Kimi Antonelli consolidou-se como uma força dominante na Fórmula 1 na sua segunda temporada, assumindo a liderança do campeonato de pilotos com uma impressionante margem de 50 pontos sobre o seu mais próximo rival, além de estar 59 pontos à frente de George Russell. O jovem italiano tem demonstrado um ritmo de progressão assombroso, conquistando seis vitórias e um total de nove pódios nas primeiras 11 corridas da temporada, uma performance que o coloca a caminho de se tornar o mais jovem campeão da história da F1.
O impacto de Peter Bonnington, engenheiro de corrida, na transformação de Antonelli não pode ser subestimado. Toto Wolff, o director da Mercedes, destacou a importância de Bonnington na evolução do piloto de 19 anos. Bonnington, que anteriormente trabalhou com lendas como Michael Schumacher e Lewis Hamilton, tem sido uma presença estabilizadora para Antonelli, que descreveu a sua sorte em ter alguém com a experiência de Bonnington a orientar a sua carreira na F1.
Durante uma entrevista exclusiva, Wolff enfatizou a relação próxima entre Bonnington e Antonelli, afirmando: “Bono é o engenheiro que está mais próximo dele. Assim, toda a preparação e todos os debriefings acontecem com Bono. Ele é um engenheiro muito calmo e equilibrado, e isso certamente se refletiu em Kimi; não há grandes emoções de nenhum dos lados.” Essa calma é uma vantagem, especialmente em momentos de pressão.
A evolução de Antonelli tornou-se evidente em comparação com a sua temporada de estreia, onde os momentos de frustração eram mais frequentes. No entanto, no início da presente campanha, a sua capacidade de lidar com as adversidades parece ter melhorado significativamente. A sua resposta a erros e situações difíceis agora é muito mais madura. Wolff notou que “não há mais tortura” na forma como Antonelli enfrenta os desafios, ao contrário do ano passado, quando a pressão o afetava visivelmente.
Bonnington tem desempenhado um papel crucial em ajudar Antonelli a processar a informação e a feedbacks, o que tem sido fundamental na sua transformação. Wolff descreveu Bonnington como um “bom mentor” e “forte chefe”, elogiando a sua habilidade em saber quando intervir e quando deixar Antonelli a trabalhar sozinho. Esta capacidade de equilibrar apoio e autonomia parece ser um dos fatores que permitiram a Antonelli controlar melhor as exigências emocionais da F1.

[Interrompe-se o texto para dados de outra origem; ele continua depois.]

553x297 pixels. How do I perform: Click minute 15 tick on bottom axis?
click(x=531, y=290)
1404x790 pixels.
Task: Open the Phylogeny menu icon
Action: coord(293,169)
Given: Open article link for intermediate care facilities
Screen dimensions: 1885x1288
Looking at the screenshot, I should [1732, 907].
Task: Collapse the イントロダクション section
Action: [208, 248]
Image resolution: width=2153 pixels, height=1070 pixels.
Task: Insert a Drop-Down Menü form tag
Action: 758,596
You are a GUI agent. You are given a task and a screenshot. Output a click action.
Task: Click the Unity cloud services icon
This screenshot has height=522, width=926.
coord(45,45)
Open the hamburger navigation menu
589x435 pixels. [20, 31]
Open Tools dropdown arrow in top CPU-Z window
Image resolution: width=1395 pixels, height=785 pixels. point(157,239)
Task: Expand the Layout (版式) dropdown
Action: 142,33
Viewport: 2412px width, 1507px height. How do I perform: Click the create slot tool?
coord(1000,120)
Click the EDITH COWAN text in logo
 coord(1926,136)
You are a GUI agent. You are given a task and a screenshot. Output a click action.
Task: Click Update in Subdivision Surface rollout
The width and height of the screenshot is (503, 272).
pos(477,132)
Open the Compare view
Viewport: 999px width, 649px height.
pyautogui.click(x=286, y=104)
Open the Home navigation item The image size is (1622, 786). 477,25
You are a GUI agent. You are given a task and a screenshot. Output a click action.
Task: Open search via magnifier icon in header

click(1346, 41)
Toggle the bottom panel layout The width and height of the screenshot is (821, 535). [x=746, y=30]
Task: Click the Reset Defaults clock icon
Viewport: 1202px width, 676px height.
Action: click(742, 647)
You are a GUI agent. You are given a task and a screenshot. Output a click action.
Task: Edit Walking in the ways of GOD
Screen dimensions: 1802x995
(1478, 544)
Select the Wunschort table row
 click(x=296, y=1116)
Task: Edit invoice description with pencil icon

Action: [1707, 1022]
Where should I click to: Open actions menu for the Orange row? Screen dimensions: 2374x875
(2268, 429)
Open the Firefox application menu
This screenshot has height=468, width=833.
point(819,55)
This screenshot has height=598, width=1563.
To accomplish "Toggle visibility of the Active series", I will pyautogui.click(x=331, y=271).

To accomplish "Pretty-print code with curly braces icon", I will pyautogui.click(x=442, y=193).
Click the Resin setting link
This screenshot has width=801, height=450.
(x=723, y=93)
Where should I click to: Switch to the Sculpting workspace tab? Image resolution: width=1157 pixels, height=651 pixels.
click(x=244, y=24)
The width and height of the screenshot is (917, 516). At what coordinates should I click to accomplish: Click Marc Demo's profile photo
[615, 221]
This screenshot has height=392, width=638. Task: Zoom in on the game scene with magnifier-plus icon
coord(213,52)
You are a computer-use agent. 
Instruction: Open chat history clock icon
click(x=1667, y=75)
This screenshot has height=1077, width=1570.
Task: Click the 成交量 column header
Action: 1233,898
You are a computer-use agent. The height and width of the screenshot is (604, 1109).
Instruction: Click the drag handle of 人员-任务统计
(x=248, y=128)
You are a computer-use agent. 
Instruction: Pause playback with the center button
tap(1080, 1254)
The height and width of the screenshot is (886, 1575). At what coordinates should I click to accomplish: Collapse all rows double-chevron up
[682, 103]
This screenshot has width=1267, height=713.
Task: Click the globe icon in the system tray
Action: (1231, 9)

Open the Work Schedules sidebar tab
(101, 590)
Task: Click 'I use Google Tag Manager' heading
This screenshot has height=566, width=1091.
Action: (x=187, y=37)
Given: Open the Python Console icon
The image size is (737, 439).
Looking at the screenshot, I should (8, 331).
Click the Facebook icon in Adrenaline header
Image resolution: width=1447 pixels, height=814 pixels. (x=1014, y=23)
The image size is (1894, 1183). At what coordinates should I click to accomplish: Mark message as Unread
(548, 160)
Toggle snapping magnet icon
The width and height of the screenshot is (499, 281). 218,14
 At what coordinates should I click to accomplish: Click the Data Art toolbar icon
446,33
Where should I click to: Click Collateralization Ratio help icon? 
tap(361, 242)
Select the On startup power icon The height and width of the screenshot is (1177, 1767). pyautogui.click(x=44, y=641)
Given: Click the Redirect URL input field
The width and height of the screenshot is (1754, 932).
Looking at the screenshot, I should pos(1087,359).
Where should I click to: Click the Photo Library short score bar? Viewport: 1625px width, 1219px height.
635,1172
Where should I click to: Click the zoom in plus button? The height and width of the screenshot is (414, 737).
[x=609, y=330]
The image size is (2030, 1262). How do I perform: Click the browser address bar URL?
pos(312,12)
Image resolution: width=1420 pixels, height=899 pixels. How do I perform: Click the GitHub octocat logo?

À medida que a temporada avança, a influência de Bonnington na carreira de Antonelli está a dar frutos, com resultados que refletem uma maturidade crescente e uma capacidade de resposta que, segundo Wolff, é um testemunho do trabalho cuidadoso realizado por Bonnington ao longo dos anos. Antonelli parece agora preparado para enfrentar os desafios que virão, com um suporte sólido ao seu lado.